▶ [Textausschnitt]:
......
Die durch die Gebrauchtfahrzeug-Verkaufsbedingungen wirksam auf ein Jahr verkürzte Frist ist nicht durch eine mündliche Vereinbarung zwischen dem Kläger und einem Mitarbeiter der Verkäuferin wiederum auf die gesetzlich vorgesehene zweijährige Frist verlängert worden.

(1) Möglichkeit, eine von den Gebrauchtfahrzeug-Verkaufsbedingungen abweichende mündliche Vereinbarung zu treffen

Grundsätzlich wäre es allerdings durchaus möglich gewesen, die Gebrauchtfahrzeug-Verkaufsbedingungen durch eine mündliche Vereinbarung zu ändern. Dem steht insbesondere nicht entgegen, dass sich auf dem Bestellformular, welches von der Verkäuferin vorformuliert und von dem Kläger unterschrieben worden ist, ein Passus findet, wonach sämtliche Vereinbarungen wie z.B. nachträgliche Vertragsveränderungen schriftlich niederzulegen sind. Diese auf dem Bestellformular abgedruckte Schriftformklausel ist nämlich gem. § 307 I BGB unwirksam. Eine mündliche Vereinbarung zwischen dem Kläger und einem Mitarbeiter der Verkäuferin kann also nicht gem. § 125 S. 2 BGB nichtig sein.
......
▶ [Datenauszug]:
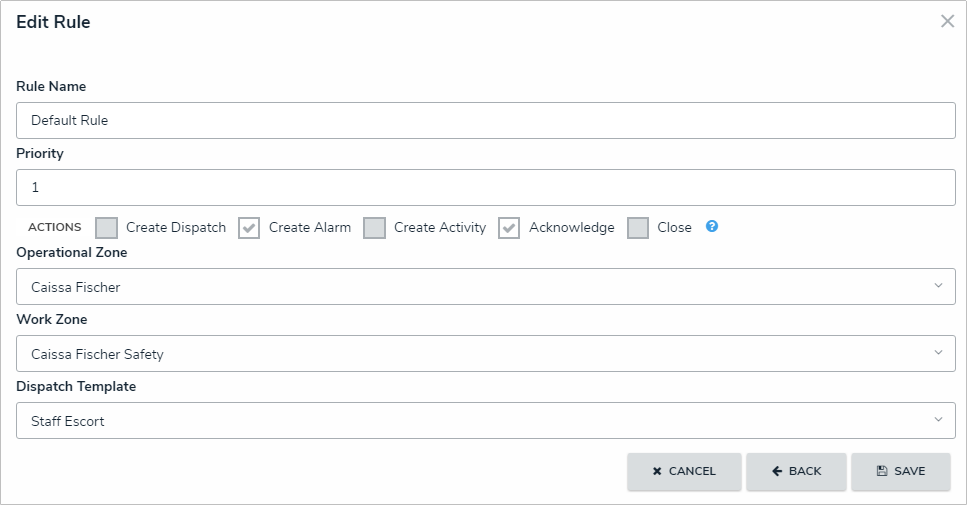Click the ACTIONS label text

(x=55, y=228)
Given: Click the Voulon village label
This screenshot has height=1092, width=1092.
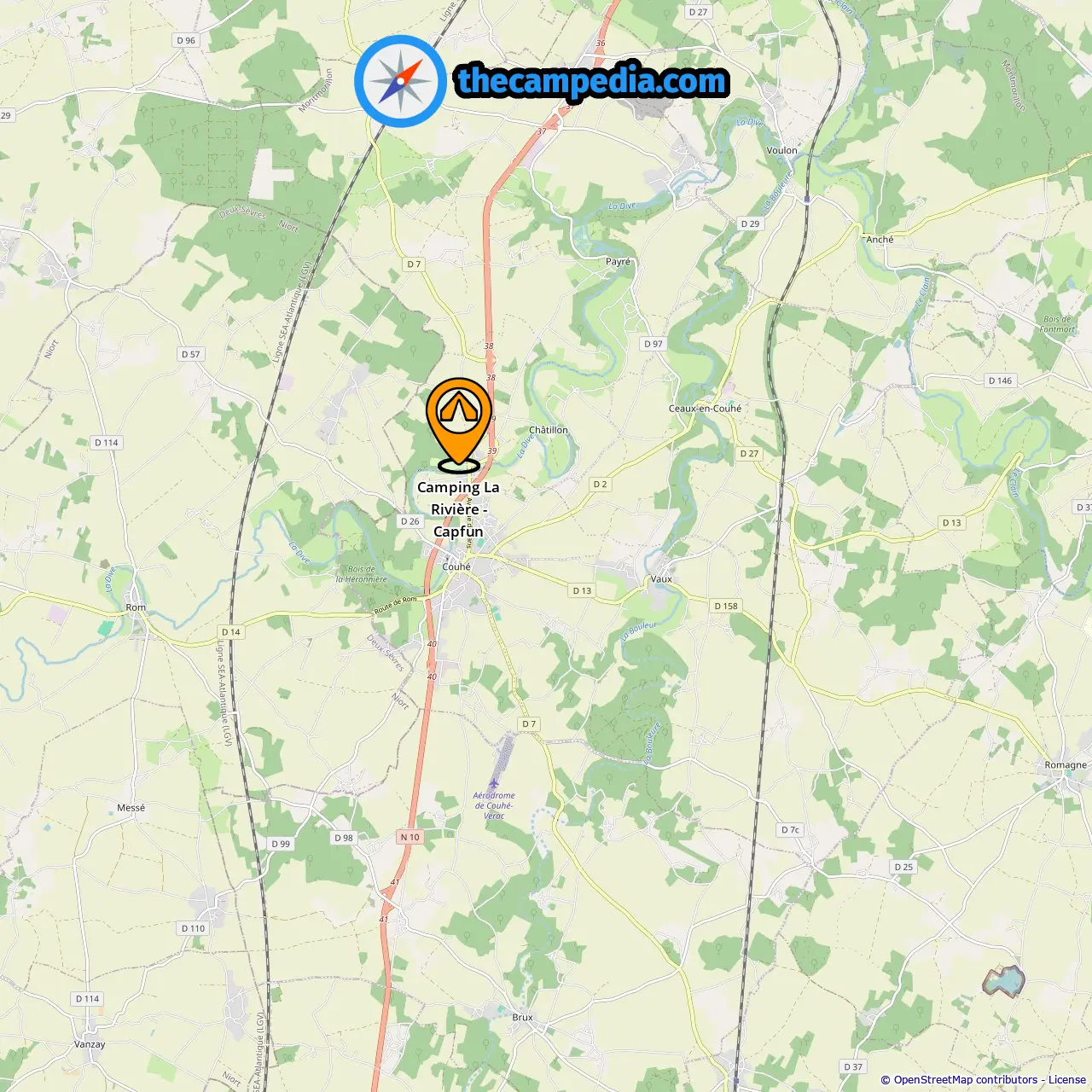Looking at the screenshot, I should [781, 150].
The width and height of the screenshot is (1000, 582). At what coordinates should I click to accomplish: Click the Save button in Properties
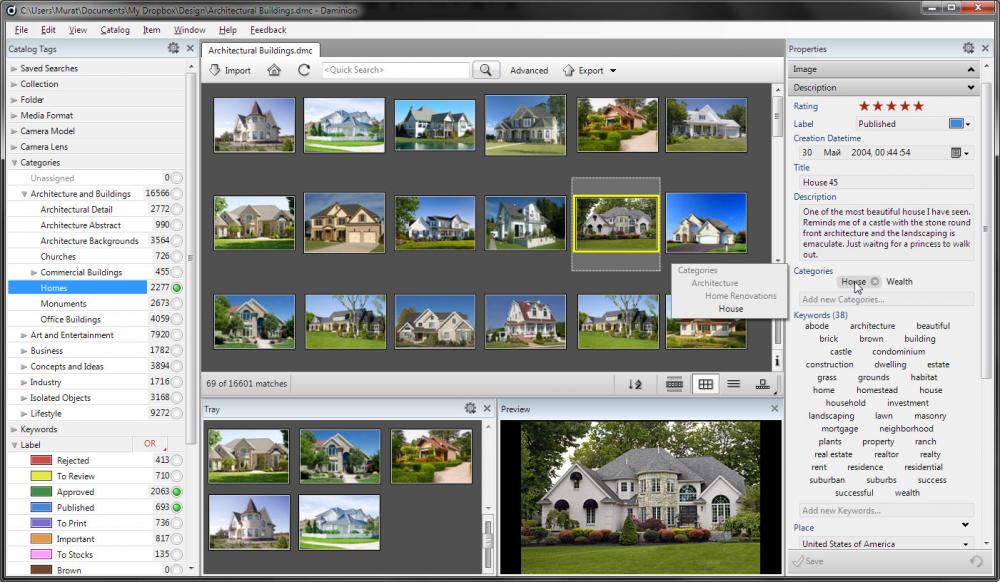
......
▶ [Arbeitsanweisungen]:
1. Geben Sie aus dem Textausschnitt wortgetreu den Abschnitt wieder, der mit den Worten „(1) Möglichkeit, eine“ beginnt und nach den Worten „BGB nichtig sein.“ endet.
2. Nach welcher Vorschrift ist die auf dem Bestellformular abgedruckte Schriftformklausel laut Textausschnitt unwirksam?
Die Einträge haben mit dem Textausschnitt nichts zu tun.

▶ [Ergebnisse nacheinander]:
1.
(1) Möglichkeit, eine von den Gebrauchtfahrzeug-Verkaufsbedingungen abweichende mündliche Vereinbarung zu treffen

Grundsätzlich wäre es allerdings durchaus möglich gewesen, die Gebrauchtfahrzeug-Verkaufsbedingungen durch eine mündliche Vereinbarung zu ändern. Dem steht insbesondere nicht entgegen, dass sich auf dem Bestellformular, welches von der Verkäuferin vorformuliert und von dem Kläger unterschrieben worden ist, ein Passus findet, wonach sämtliche Vereinbarungen wie z.B. nachträgliche Vertragsveränderungen schriftlich niederzulegen sind. Diese auf dem Bestellformular abgedruckte Schriftformklausel ist nämlich gem. § 307 I BGB unwirksam. Eine mündliche Vereinbarung zwischen dem Kläger und einem Mitarbeiter der Verkäuferin kann also nicht gem. § 125 S. 2 BGB nichtig sein.

2. Nach § 307 I BGB.